Adjourned debate on second reading.

(Continued from 6 July 2022.)


The Hon. R.A. SIMMS: I want to thank all honourable members for their contributions: the Hon. Mr Ngo, the Hon. Frank Pangallo, the Hon. Ms Lensink and the Hon. Ms Game. It is disappointing to note that it seems only the Greens will be supporting this bill. I do not propose to speak for very long tonight because I appreciate members accommodating this bill on tonight's schedule, but I do want to correct some of the incorrect or ill-informed statements that have been made in the context of this debate.

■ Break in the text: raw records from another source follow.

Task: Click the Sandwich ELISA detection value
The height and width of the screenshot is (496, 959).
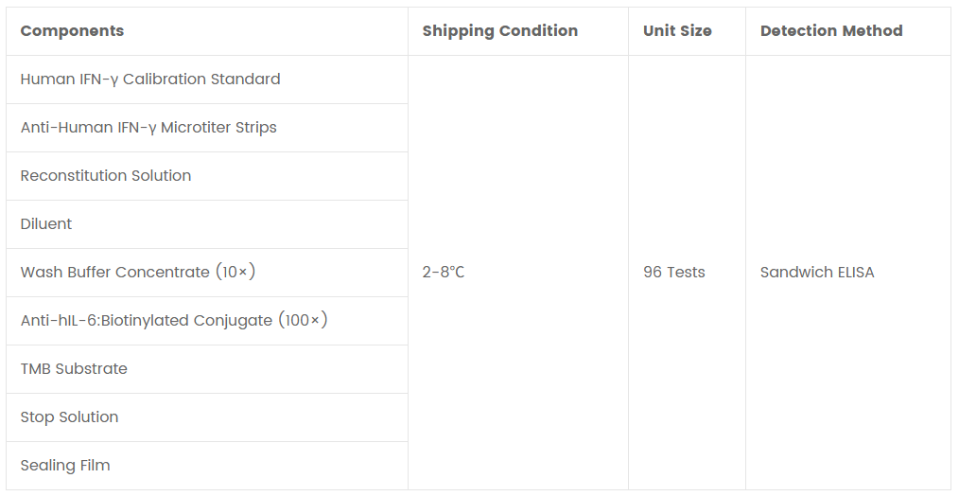Action: click(x=817, y=273)
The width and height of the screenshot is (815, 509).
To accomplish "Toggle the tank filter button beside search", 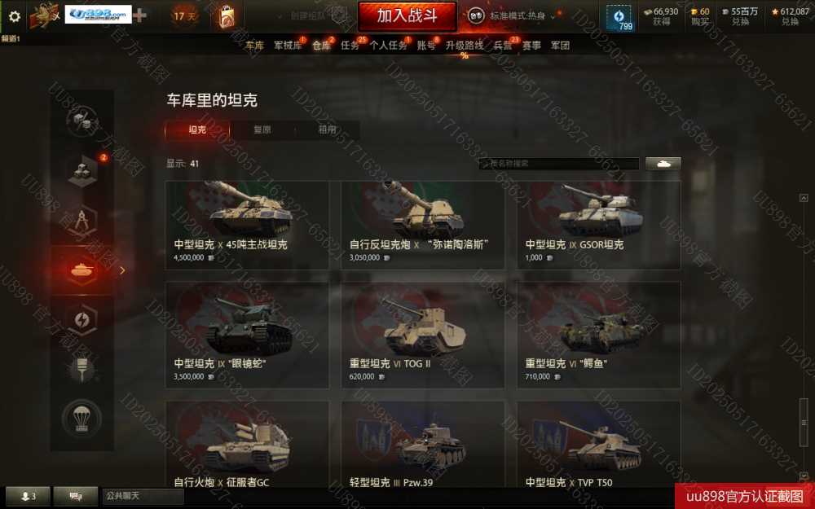I will 663,164.
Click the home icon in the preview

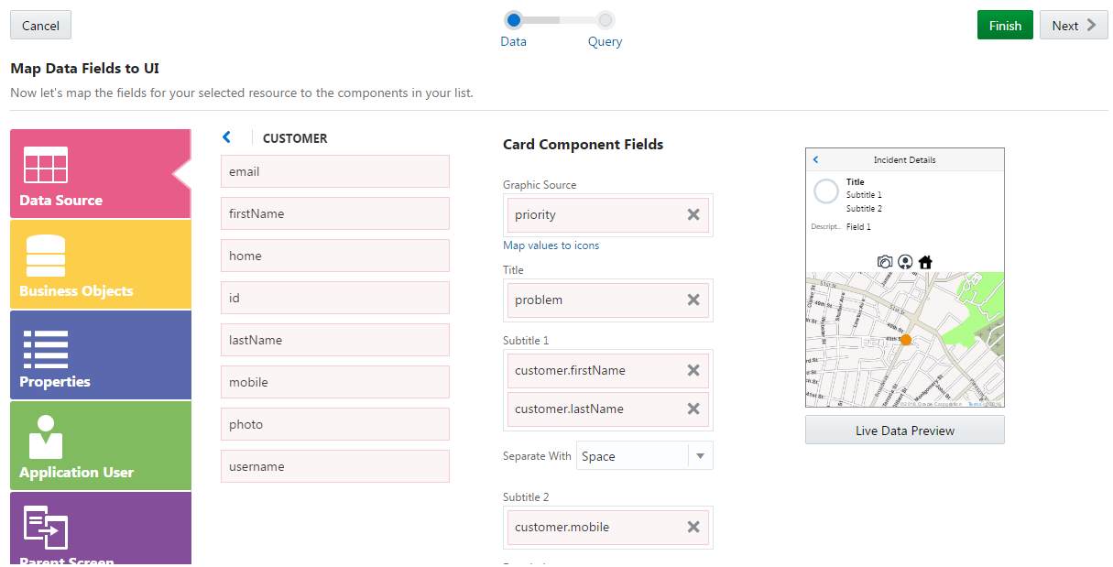pyautogui.click(x=925, y=261)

The Hon. Mr Ngo talked about Adelaide being some sort of nirvana for affordable housing. I would urge the government to turn its attention to the latest findings from Anglicare. In fact, they should look at the snapshot weekend of Saturday 18 March this year, which looked at 1,456 private rentals that were advertised for rent in South Australia. That report found that just 11 individual properties, or 1 per cent, were suitable for at least one household type living on income support payments without placing them in housing stress.

Just 256, that is 18 per cent of individual properties, were suitable for at least one household type living on minimum wage without placing them in housing stress. Zero per cent of rentals, that is not one of the listed rental properties, were affordable for a single childless person trying to live on the JobSeeker payment, and just two properties out of all of those listed on the day of the snapshot—zero per cent—were affordable and appropriate for out-of-work couples with two children. Anybody who seeks to suggest that rental accommodation is affordable in South Australia has the wrong information.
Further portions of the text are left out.